After all that, I grabbed lunch (literally, I made a chicken wrap and practically swallowed it whole), dumped a tank of Roundup (not crunchy, but I'm using what's on hand first) on the weeds overtaking my sidewalks and chicken fencing, and push mowed the yard (no self-propelled, I do push mow the still grassy part of my 3/4 acre yard).
Oh, I hadn't mentioned before that I'm occasionally crazy active?
Well, I wound down after that with a dip in the pool (above ground, don't think too ritzy here) and fixed a cold supper for hubby and I. That was probably the high points of the day.
With a day like that yesterday -- humorous now, but at the time it was rubber gloves and gagging -- I need my Tuesday fix of joy. Who doesn't?
1. A tiny box turtle. I remember as a kid my dad picking up box turtles out of the road. It was a regular occurrence. I think he mostly drove by and picked them up from the door, and I'm pretty sure they got relocated out of their territory because we didn't know about such things. But he saved them from death on the asphalt and I'm prone to doing the same, even turning around to go back, although I try to just move them across the road. After dropping E1 at school, I noticed a turtle shaped blob on the busy road near my home and turned around to check it out. It was probably the smallest box turtle I've ever seen and it delighted two little girls for short drive to the point I let it go in a quieter area.
2. Falling into the aforementioned pool. Yes, it's an ultraframe, above ground temporary structure, but it's 16x4 and a step up from the little easyset one we used last year. I bought it used, it works with my existing filter and saltwater treatment system, and it doesn't leak. Since we managed to do it level, if we decide it's large enough we may go permanent above ground with decking and save enough on the installation to pay for the deck.
3. Fig leaves. Despite the cold winter and the hurt it put on so many plants in our area, my little fig tree is finally putting forth leaves. It did freeze back to the ground, but there is life.

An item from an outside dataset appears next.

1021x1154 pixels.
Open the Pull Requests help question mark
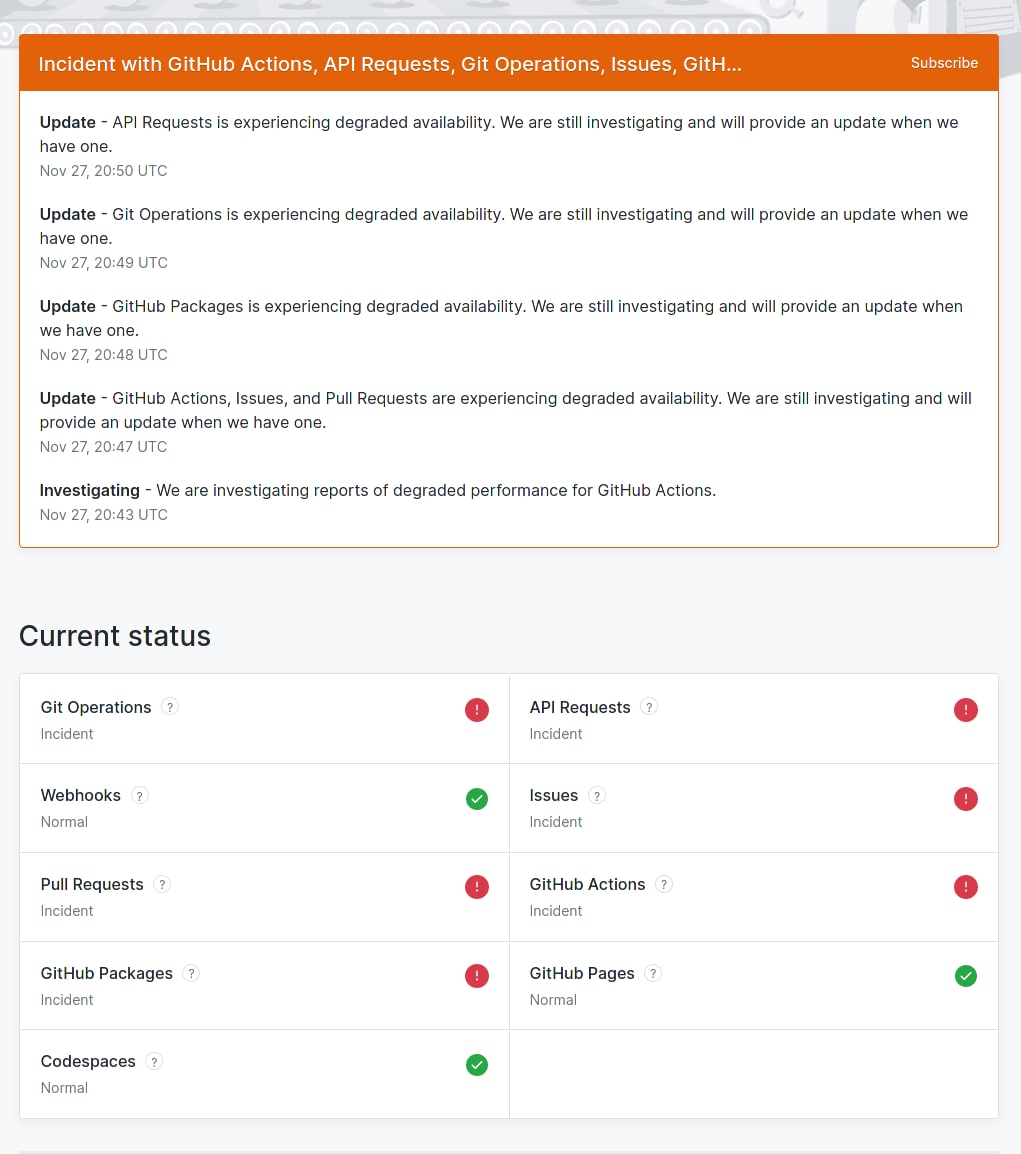click(162, 884)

4. Finally getting up one roll of the fencing we got last fall to enclose my garden and extend the chicken's range. Of course, we're only half done, but it looks good and it was funny watching my less intelligent dog run into it repeatedly last night in the dark. Seriously, I heard this strange noise and there he stands, and then he does it a couple more times and stands there at the corner. Eventually he figured out how to go back around the end.
5. Bottle feeding a baby calf. I'm helping tend critters at a friend's house while she's gone to the beach (she did the same for me) and feeding the baby calf may be the high point. The calf doesn't care that I'm a stranger. I've got her bottle and she's eager to eat.
6. An evening with friends. I spontaneously (as in informing my husband after the fact) invited a couple over for dinner, serving up steak, a new potato salad recipe, and cherry cobbler as my part of the fare. The evening was delightful all around.
7. Mastering my five-speed. It has been years since I regularly drove a five-speed. My little Miata has given me a few quirks. I've only killed it once, but was regularly skipping third and hitting fifth, but I seem to have overcome that challenge. I even barked the tires changing gears the other day. Silly, but it made me smile.
Take a moment... What made you smile this week? Yesterday? Treasure it to get through the rough spots. Capture it, if you can. Remember, that even if today is a shitastrophy, or the week seems full of hardships, there are reasons to smile if you look for them.